- [Task details] The answer should be one number, the count of lines in the data with "computer".

Stored records
=======

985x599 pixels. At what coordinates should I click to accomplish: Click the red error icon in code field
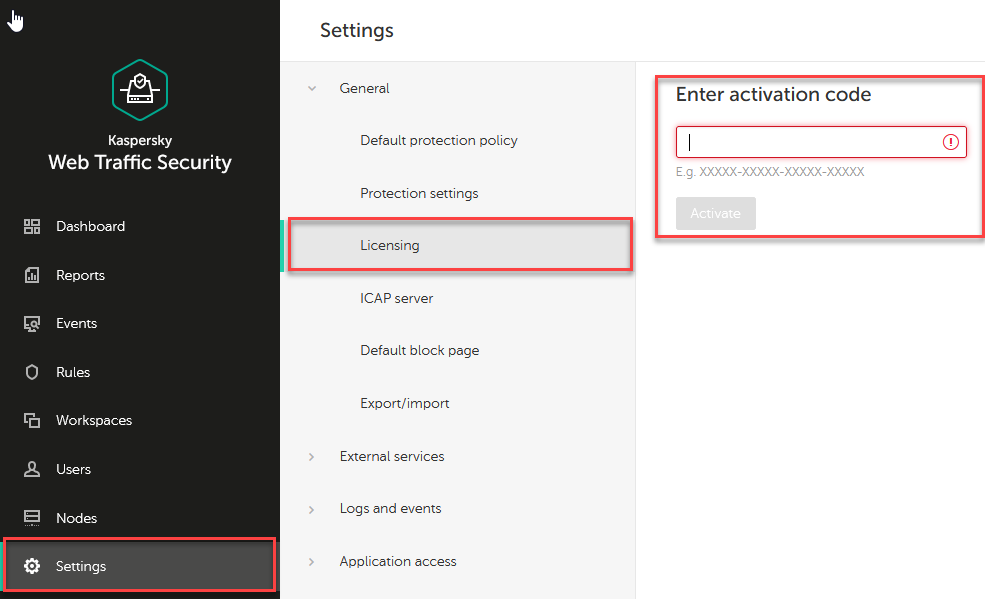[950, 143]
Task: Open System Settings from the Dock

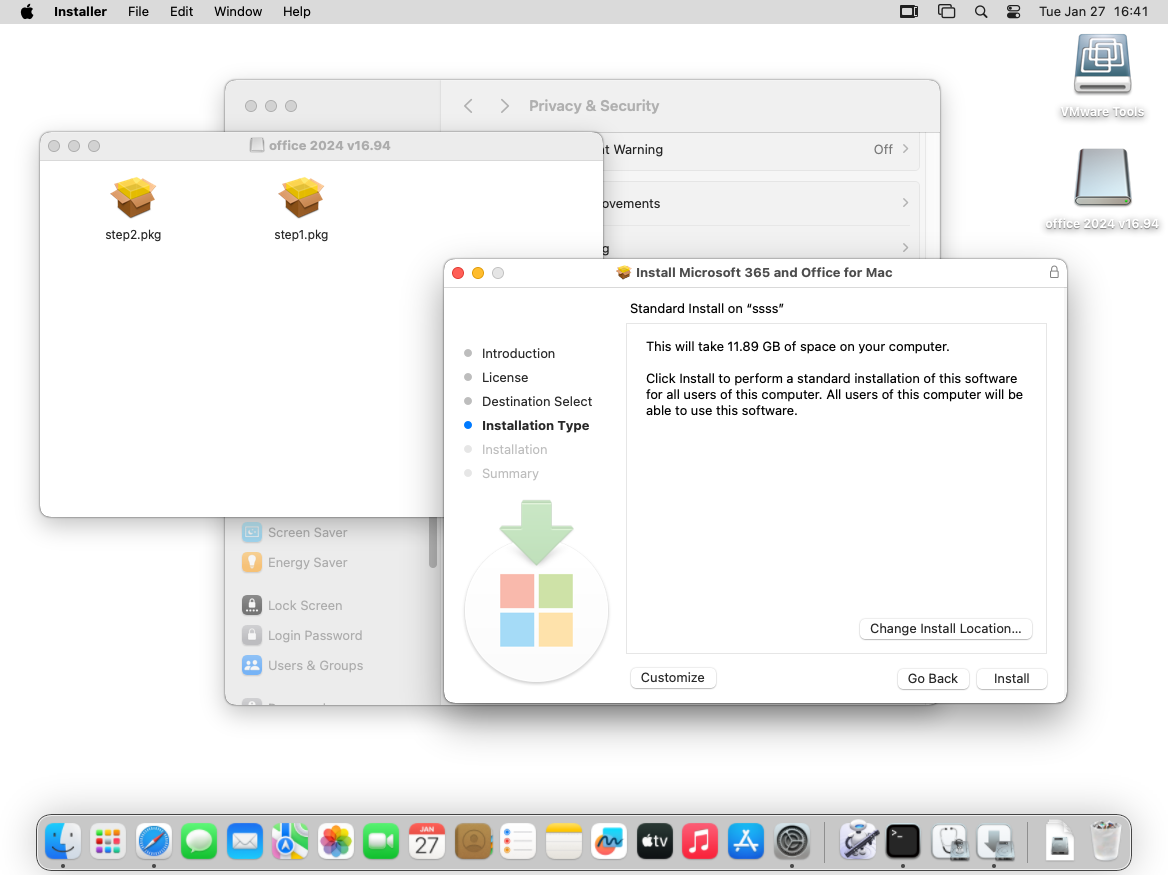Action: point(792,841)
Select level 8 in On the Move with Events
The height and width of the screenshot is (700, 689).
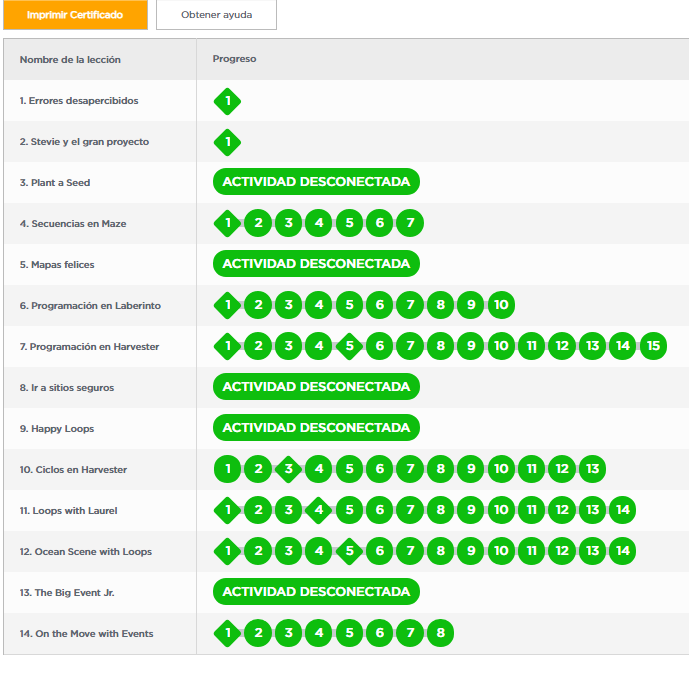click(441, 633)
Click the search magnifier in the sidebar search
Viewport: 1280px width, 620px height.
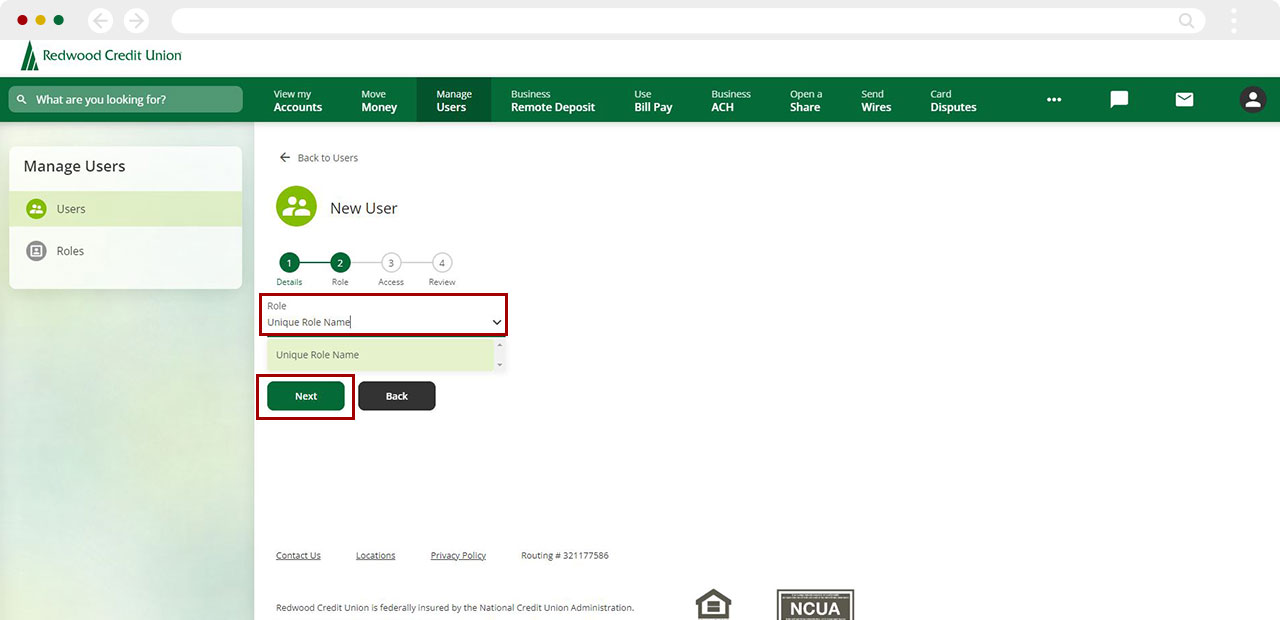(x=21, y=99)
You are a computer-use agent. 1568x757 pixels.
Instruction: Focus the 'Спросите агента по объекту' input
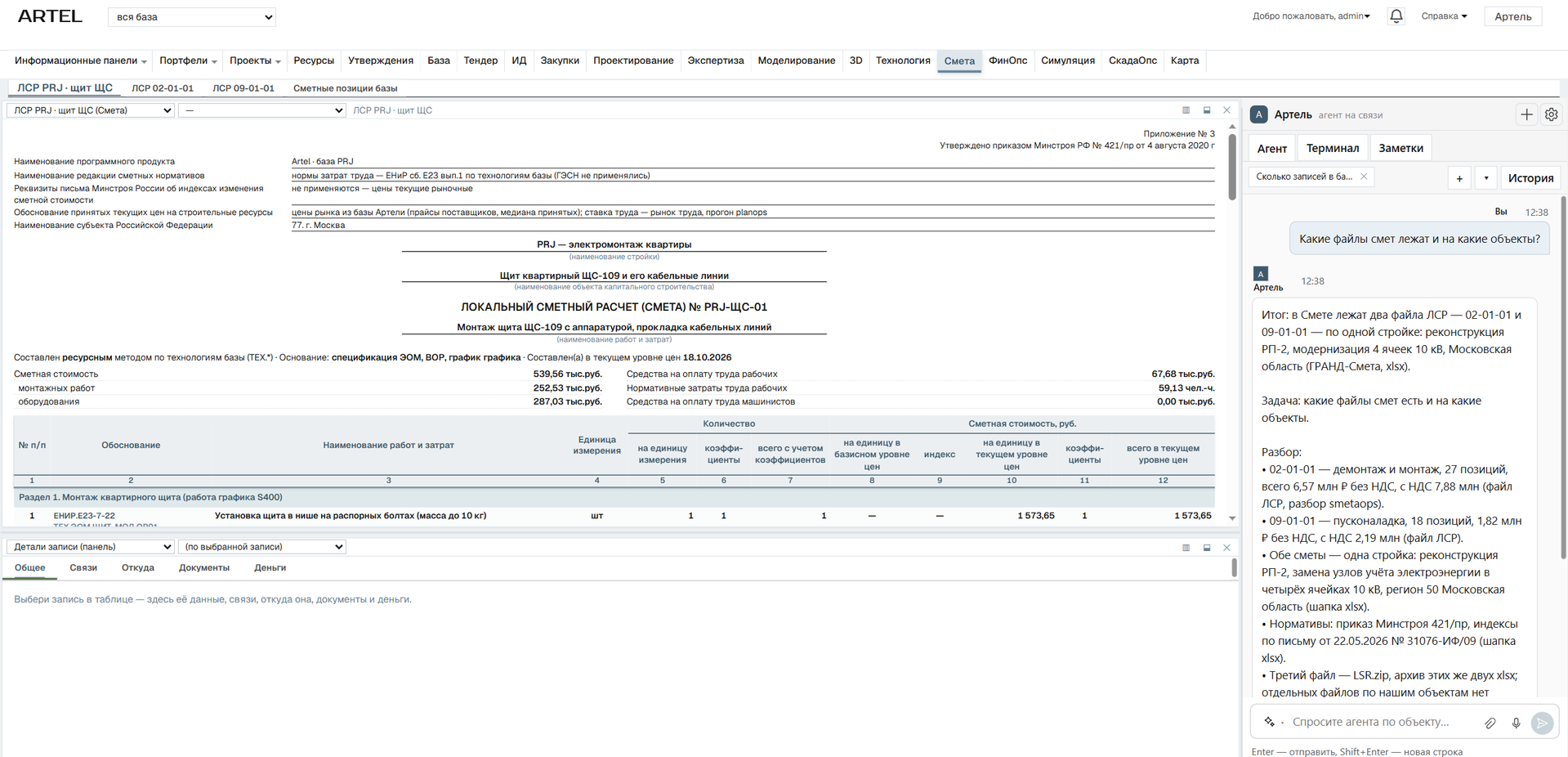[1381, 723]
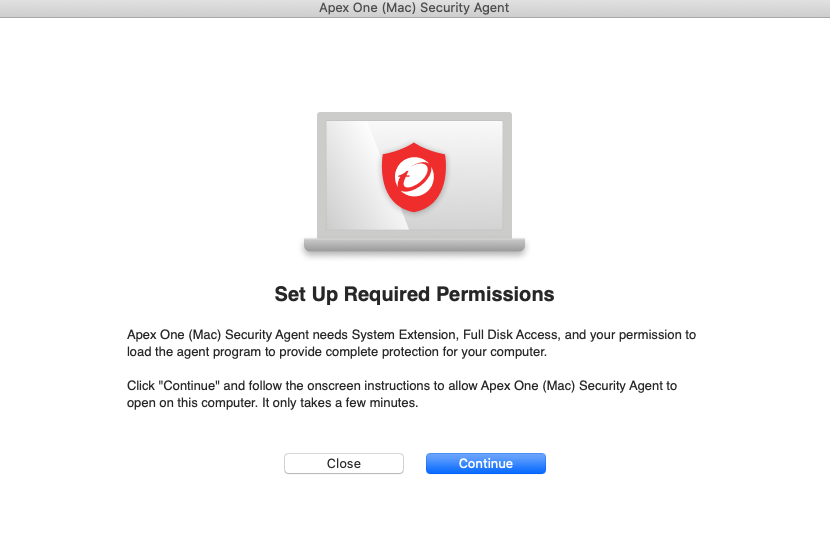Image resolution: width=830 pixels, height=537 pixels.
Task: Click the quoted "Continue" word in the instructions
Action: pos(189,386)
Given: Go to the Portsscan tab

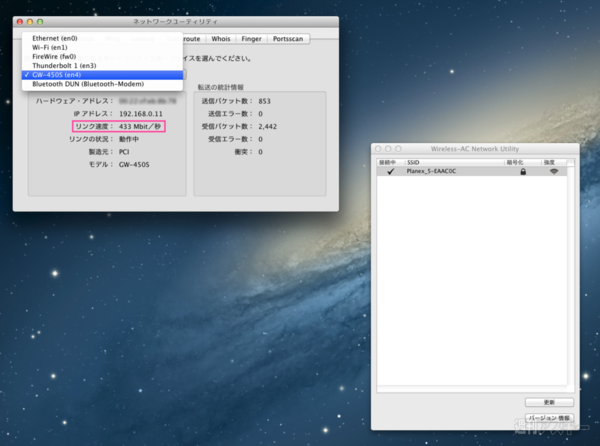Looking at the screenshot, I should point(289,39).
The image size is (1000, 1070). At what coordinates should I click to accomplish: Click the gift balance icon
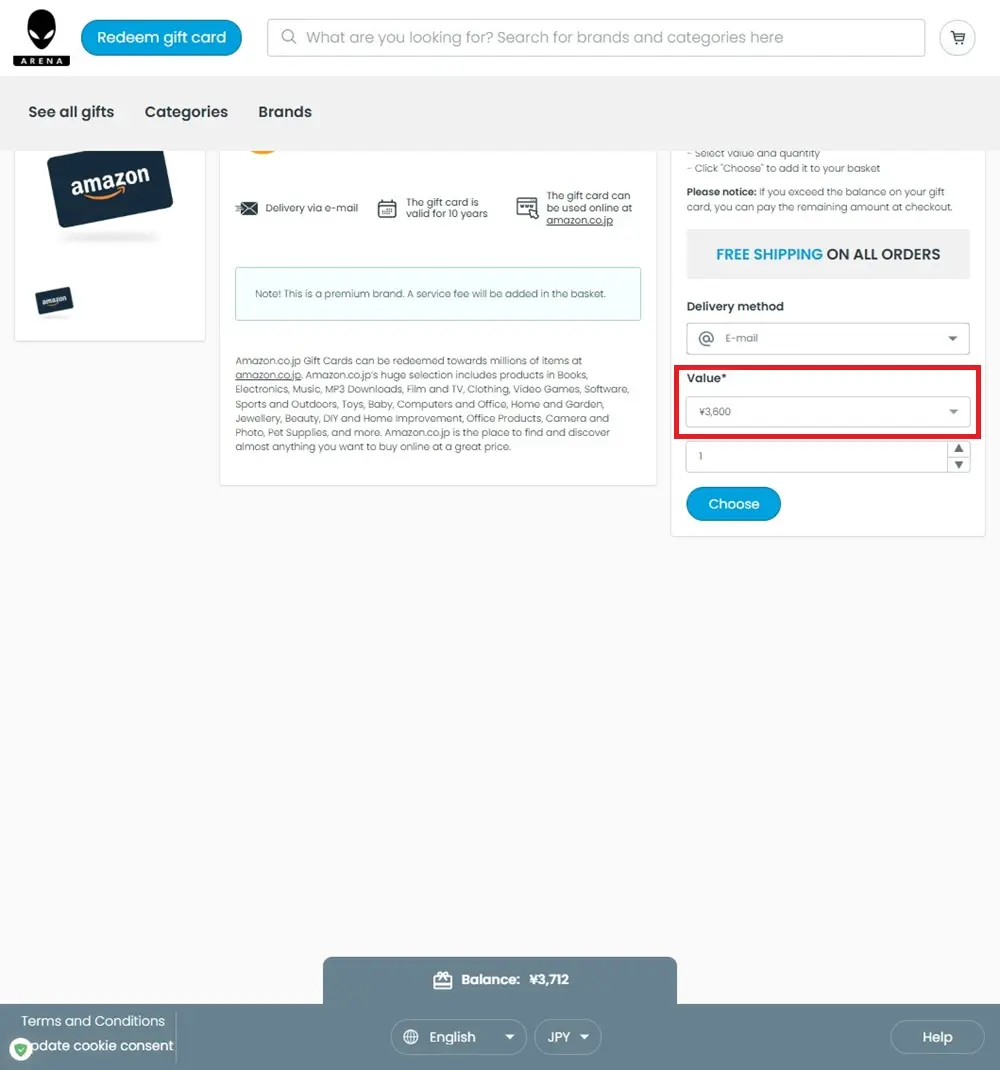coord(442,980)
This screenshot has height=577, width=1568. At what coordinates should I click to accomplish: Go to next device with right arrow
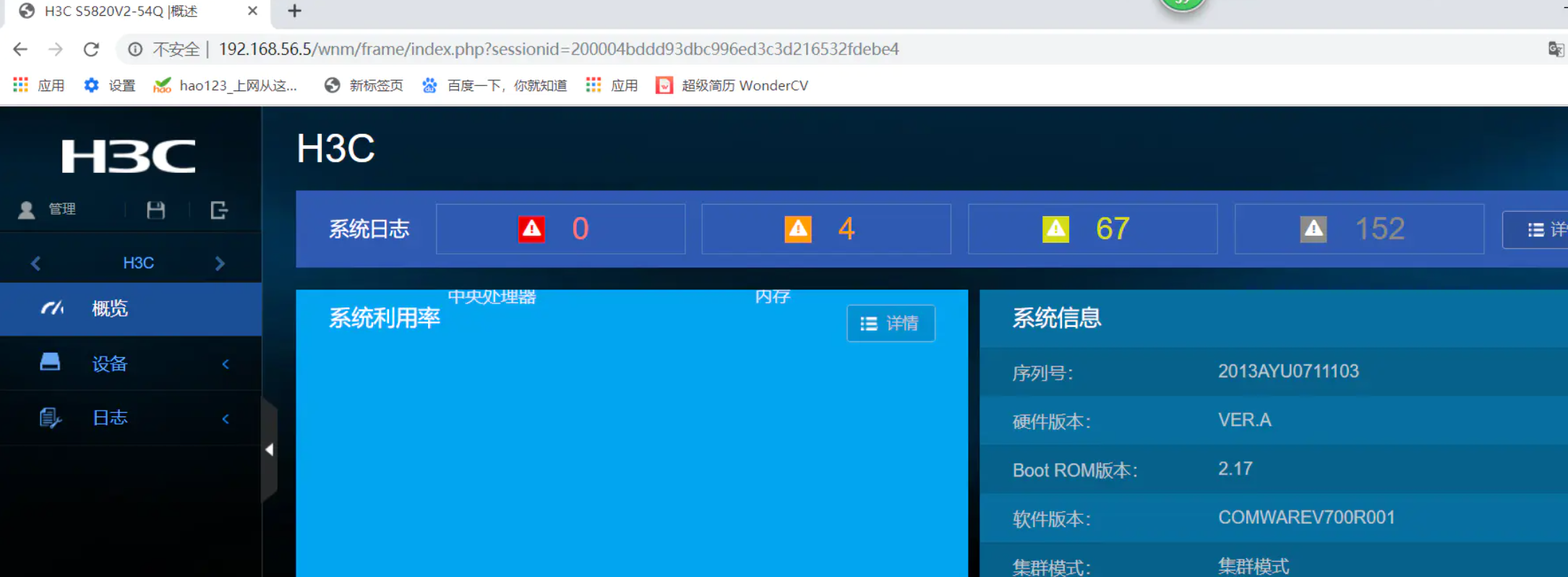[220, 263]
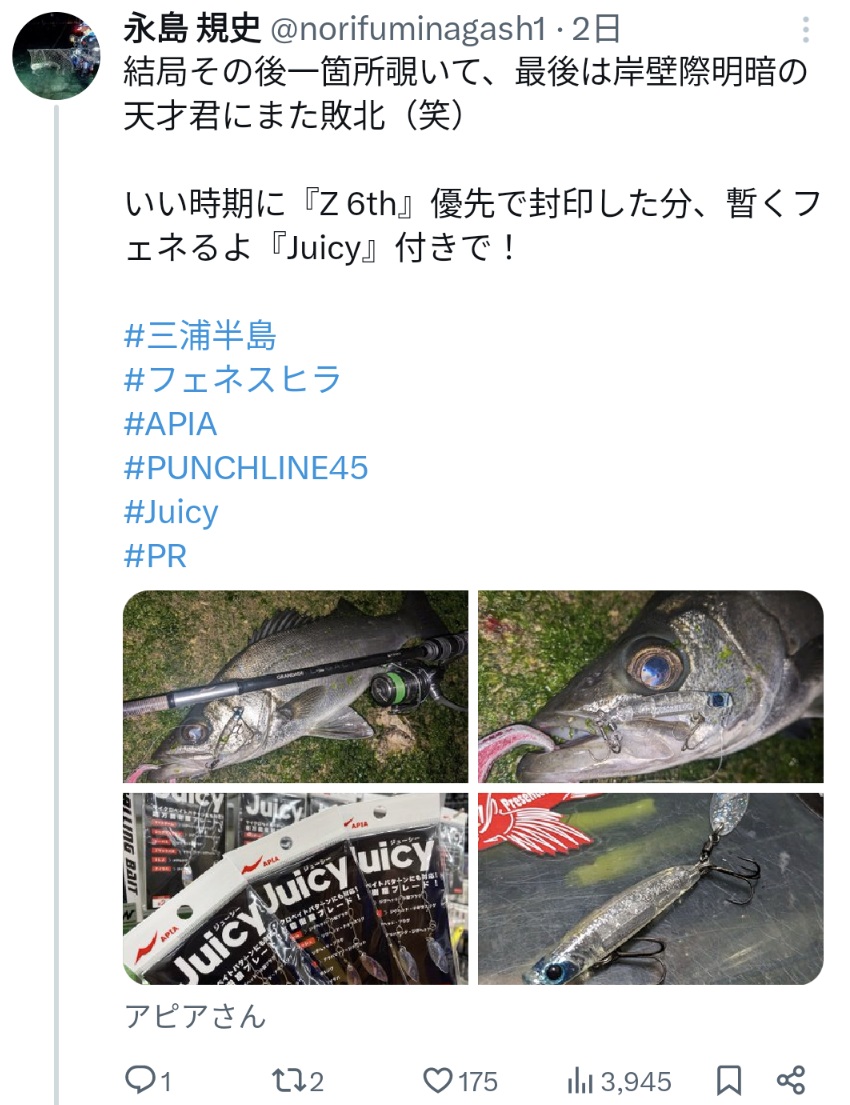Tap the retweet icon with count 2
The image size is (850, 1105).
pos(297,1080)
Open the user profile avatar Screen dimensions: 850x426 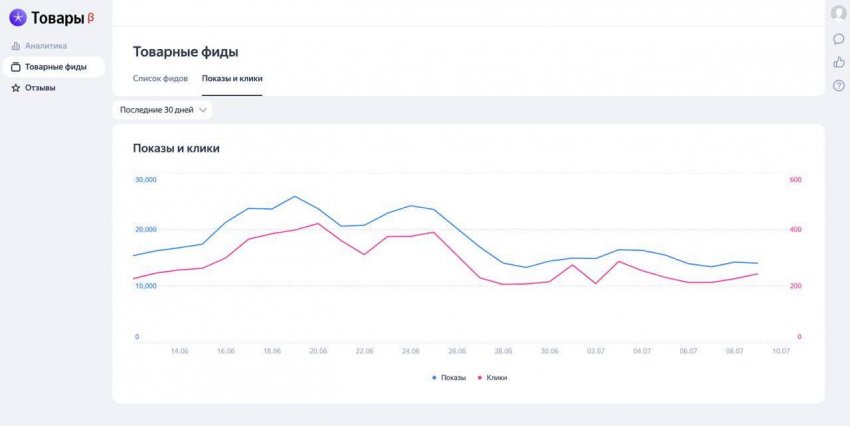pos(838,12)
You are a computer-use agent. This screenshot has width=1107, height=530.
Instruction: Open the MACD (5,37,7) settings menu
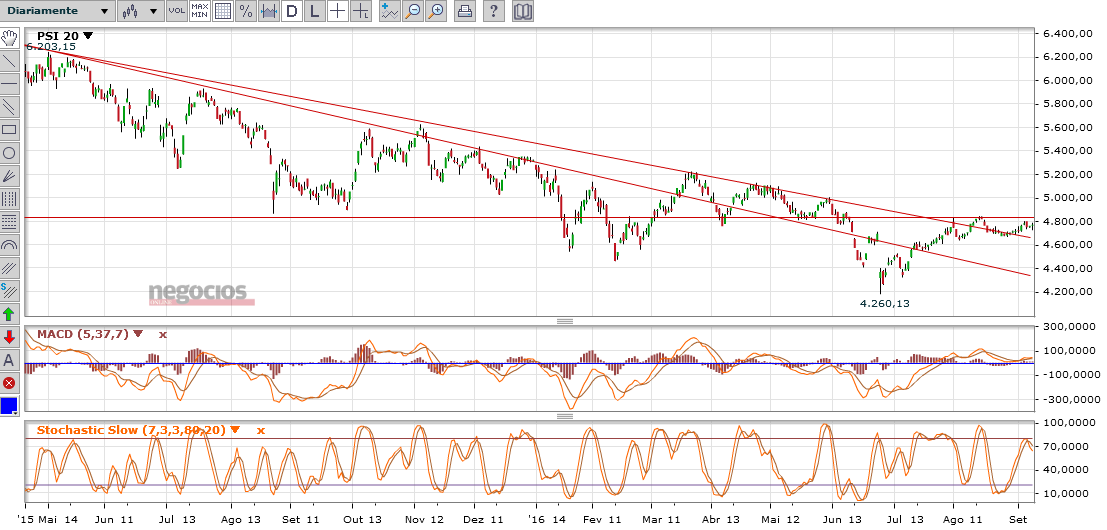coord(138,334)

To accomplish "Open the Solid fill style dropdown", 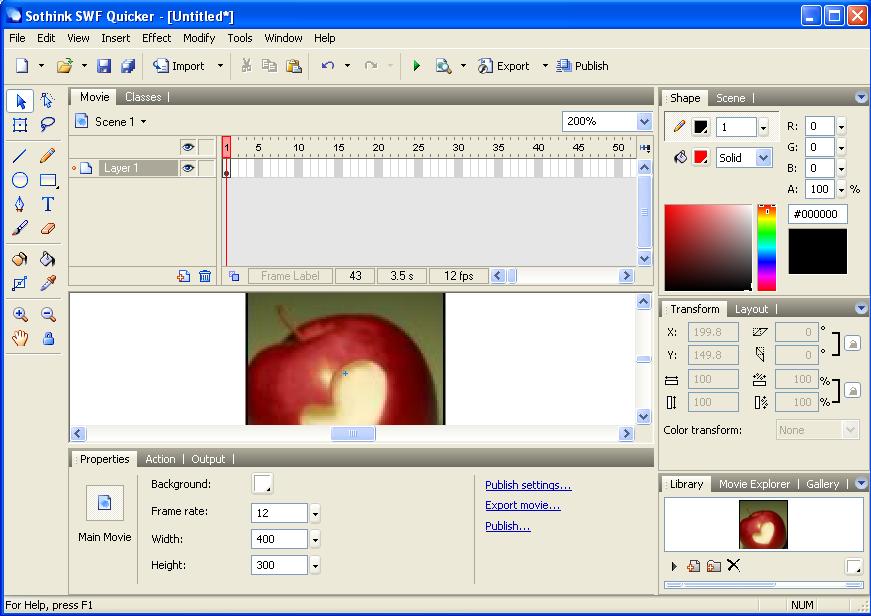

=======

- [Result] 2